Dataset excerpts Start Marker

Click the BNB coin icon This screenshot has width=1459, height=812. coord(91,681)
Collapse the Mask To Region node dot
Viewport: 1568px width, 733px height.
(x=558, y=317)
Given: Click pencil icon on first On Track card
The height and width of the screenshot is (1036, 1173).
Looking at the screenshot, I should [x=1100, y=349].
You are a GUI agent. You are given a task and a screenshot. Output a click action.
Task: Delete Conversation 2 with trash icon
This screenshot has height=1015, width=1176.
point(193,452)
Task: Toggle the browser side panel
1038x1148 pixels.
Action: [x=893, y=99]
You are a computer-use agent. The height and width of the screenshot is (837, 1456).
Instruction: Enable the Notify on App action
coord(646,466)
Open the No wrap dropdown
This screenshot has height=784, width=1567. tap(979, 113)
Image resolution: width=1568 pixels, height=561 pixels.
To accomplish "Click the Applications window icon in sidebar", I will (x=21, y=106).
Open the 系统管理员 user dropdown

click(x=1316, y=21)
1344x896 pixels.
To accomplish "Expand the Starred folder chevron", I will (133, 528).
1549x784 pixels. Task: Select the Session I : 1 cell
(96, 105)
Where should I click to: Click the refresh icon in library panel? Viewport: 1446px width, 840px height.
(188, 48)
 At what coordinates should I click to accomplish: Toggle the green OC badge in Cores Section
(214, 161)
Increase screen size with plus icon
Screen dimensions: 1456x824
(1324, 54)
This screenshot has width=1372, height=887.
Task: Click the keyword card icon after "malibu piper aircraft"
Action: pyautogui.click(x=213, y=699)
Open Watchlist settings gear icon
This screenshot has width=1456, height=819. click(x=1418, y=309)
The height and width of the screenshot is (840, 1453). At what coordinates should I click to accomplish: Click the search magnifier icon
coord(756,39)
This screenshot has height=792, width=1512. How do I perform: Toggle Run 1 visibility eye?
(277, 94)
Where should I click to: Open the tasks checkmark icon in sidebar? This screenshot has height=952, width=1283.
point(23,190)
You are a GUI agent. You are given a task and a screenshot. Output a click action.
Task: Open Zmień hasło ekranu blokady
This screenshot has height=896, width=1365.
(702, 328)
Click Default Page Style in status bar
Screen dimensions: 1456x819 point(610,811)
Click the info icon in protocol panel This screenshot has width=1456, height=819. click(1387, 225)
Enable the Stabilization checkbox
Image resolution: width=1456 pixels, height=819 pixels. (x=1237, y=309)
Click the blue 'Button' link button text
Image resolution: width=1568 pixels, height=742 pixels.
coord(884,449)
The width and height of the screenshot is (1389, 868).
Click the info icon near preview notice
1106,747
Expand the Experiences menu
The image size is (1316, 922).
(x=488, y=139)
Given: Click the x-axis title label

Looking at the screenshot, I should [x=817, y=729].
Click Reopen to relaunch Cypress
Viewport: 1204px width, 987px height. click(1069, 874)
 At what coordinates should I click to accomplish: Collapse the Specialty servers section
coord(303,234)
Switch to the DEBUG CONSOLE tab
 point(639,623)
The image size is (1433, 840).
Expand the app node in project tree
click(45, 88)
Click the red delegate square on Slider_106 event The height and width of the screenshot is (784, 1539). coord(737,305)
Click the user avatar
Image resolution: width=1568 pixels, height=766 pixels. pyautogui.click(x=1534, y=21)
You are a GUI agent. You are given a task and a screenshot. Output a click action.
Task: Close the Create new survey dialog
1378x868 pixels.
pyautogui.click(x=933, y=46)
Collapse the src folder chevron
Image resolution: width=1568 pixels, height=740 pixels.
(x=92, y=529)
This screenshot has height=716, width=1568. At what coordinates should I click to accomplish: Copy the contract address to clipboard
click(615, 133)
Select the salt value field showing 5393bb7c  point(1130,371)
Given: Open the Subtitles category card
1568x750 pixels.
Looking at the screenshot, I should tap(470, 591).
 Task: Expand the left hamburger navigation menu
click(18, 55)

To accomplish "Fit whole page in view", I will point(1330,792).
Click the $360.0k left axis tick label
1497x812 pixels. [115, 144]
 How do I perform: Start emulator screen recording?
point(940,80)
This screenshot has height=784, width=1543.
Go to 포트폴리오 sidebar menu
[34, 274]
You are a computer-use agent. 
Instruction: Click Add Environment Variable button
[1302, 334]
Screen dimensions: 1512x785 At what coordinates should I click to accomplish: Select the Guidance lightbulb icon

Dataset excerpts End Marker

**Task details:**
Which lines above carry the string "computer"? Copy those lines.

**Solution to this problem:**
You are a computer-use agent. The height and width of the screenshot is (837, 1456).
You are a computer-use agent. 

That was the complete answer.